[START]

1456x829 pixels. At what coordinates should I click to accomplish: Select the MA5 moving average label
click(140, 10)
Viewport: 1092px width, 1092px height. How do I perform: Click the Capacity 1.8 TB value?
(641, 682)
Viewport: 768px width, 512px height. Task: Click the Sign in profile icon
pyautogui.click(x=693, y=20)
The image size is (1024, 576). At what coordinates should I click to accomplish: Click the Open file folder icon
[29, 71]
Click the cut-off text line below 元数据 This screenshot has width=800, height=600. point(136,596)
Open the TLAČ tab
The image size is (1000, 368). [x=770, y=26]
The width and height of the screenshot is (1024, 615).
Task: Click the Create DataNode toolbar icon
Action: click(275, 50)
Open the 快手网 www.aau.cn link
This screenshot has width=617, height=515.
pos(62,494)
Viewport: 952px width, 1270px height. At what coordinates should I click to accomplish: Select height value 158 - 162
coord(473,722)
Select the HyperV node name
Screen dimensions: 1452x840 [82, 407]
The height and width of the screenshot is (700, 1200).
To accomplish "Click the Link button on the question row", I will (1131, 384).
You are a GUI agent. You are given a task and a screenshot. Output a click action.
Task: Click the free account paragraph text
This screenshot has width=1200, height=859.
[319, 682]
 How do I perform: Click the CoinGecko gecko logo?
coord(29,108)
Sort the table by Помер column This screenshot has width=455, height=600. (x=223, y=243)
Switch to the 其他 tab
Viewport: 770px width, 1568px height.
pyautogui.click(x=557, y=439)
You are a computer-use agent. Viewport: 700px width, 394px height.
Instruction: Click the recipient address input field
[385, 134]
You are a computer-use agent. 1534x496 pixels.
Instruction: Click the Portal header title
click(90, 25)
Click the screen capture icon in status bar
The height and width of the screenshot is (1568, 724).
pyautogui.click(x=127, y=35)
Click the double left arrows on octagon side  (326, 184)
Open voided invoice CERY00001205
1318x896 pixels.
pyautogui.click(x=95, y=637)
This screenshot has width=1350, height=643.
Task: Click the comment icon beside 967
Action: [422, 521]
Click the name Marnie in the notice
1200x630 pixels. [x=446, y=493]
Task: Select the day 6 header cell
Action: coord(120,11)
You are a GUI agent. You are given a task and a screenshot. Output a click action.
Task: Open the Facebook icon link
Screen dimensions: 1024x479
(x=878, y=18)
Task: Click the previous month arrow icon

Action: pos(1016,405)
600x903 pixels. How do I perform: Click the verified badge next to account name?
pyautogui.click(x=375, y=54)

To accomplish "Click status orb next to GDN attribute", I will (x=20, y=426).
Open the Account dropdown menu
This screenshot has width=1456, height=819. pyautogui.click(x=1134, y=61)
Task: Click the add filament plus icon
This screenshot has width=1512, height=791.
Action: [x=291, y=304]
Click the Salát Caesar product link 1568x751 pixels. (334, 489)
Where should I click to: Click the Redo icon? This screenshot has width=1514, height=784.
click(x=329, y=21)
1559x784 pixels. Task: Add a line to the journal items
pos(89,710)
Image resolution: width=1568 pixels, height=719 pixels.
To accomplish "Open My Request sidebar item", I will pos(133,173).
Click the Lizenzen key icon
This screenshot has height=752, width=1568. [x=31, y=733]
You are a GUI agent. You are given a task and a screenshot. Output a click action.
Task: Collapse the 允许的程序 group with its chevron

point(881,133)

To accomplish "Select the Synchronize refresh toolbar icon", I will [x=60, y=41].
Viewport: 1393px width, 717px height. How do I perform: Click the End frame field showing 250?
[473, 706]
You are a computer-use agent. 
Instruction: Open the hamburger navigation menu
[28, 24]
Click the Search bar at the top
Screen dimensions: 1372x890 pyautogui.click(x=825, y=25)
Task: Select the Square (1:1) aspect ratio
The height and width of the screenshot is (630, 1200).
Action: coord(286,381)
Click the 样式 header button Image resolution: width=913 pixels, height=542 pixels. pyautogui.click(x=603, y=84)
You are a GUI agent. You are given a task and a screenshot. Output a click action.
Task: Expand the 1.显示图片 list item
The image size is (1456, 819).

[END]

> [Aim] Rewrite all of the records above as a numbered list, leaving out any blank lines.

> [Reply]
1. 1456x829 pixels. At what coordinates should I click to accomplish: Select the MA5 moving average label
2. click(140, 10)
3. Viewport: 1092px width, 1092px height. How do I perform: Click the Capacity 1.8 TB value?
4. (641, 682)
5. Viewport: 768px width, 512px height. Task: Click the Sign in profile icon
6. pyautogui.click(x=693, y=20)
7. The image size is (1024, 576). At what coordinates should I click to accomplish: Click the Open file folder icon
8. [29, 71]
9. Click the cut-off text line below 元数据 This screenshot has width=800, height=600. point(136,596)
10. Open the TLAČ tab
11. The image size is (1000, 368). [x=770, y=26]
12. The width and height of the screenshot is (1024, 615).
13. Task: Click the Create DataNode toolbar icon
14. Action: click(275, 50)
15. Open the 快手网 www.aau.cn link
16. This screenshot has width=617, height=515.
17. pos(62,494)
18. Viewport: 952px width, 1270px height. At what coordinates should I click to accomplish: Select height value 158 - 162
19. coord(473,722)
20. Select the HyperV node name
21. Screen dimensions: 1452x840 [82, 407]
22. The height and width of the screenshot is (700, 1200).
23. To accomplish "Click the Link button on the question row", I will (1131, 384).
24. You are a GUI agent. You are given a task and a screenshot. Output a click action.
25. Task: Click the free account paragraph text
26. This screenshot has width=1200, height=859.
27. [319, 682]
28.  How do I perform: Click the CoinGecko gecko logo?
29. coord(29,108)
30. Sort the table by Помер column This screenshot has width=455, height=600. (x=223, y=243)
31. Switch to the 其他 tab
32. Viewport: 770px width, 1568px height.
33. pyautogui.click(x=557, y=439)
34. You are a computer-use agent. Viewport: 700px width, 394px height.
35. Instruction: Click the recipient address input field
36. [385, 134]
37. You are a computer-use agent. 1534x496 pixels.
38. Instruction: Click the Portal header title
39. click(90, 25)
40. Click the screen capture icon in status bar
41. The height and width of the screenshot is (1568, 724).
42. pyautogui.click(x=127, y=35)
43. Click the double left arrows on octagon side  (326, 184)
44. Open voided invoice CERY00001205
45. 1318x896 pixels.
46. pyautogui.click(x=95, y=637)
47. This screenshot has width=1350, height=643.
48. Task: Click the comment icon beside 967
49. Action: [422, 521]
50. Click the name Marnie in the notice
51. 1200x630 pixels. [x=446, y=493]
52. Task: Select the day 6 header cell
53. Action: coord(120,11)
54. You are a GUI agent. You are given a task and a screenshot. Output a click action.
55. Task: Open the Facebook icon link
56. Screen dimensions: 1024x479
57. (x=878, y=18)
58. Task: Click the previous month arrow icon
59. Action: pos(1016,405)
60. 600x903 pixels. How do I perform: Click the verified badge next to account name?
61. pyautogui.click(x=375, y=54)
62. To accomplish "Click status orb next to GDN attribute", I will (x=20, y=426).
63. Open the Account dropdown menu
64. This screenshot has width=1456, height=819. pyautogui.click(x=1134, y=61)
65. Task: Click the add filament plus icon
66. This screenshot has width=1512, height=791.
67. Action: [x=291, y=304]
68. Click the Salát Caesar product link 1568x751 pixels. (334, 489)
69. Where should I click to: Click the Redo icon? This screenshot has width=1514, height=784.
70. click(x=329, y=21)
71. 1559x784 pixels. Task: Add a line to the journal items
72. pos(89,710)
73. Image resolution: width=1568 pixels, height=719 pixels.
74. To accomplish "Open My Request sidebar item", I will pos(133,173).
75. Click the Lizenzen key icon
76. This screenshot has height=752, width=1568. [x=31, y=733]
77. You are a GUI agent. You are given a task and a screenshot. Output a click action.
78. Task: Collapse the 允许的程序 group with its chevron
79. point(881,133)
80. To accomplish "Select the Synchronize refresh toolbar icon", I will [x=60, y=41].
81. Viewport: 1393px width, 717px height. How do I perform: Click the End frame field showing 250?
82. [473, 706]
83. You are a computer-use agent. 
84. Instruction: Open the hamburger navigation menu
85. [28, 24]
86. Click the Search bar at the top
87. Screen dimensions: 1372x890 pyautogui.click(x=825, y=25)
88. Task: Select the Square (1:1) aspect ratio
89. The height and width of the screenshot is (630, 1200).
90. Action: coord(286,381)
91. Click the 样式 header button Image resolution: width=913 pixels, height=542 pixels. pyautogui.click(x=603, y=84)
92. You are a GUI agent. You are given a task and a screenshot. Output a click action.
93. Task: Expand the 1.显示图片 list item
94. The image size is (1456, 819).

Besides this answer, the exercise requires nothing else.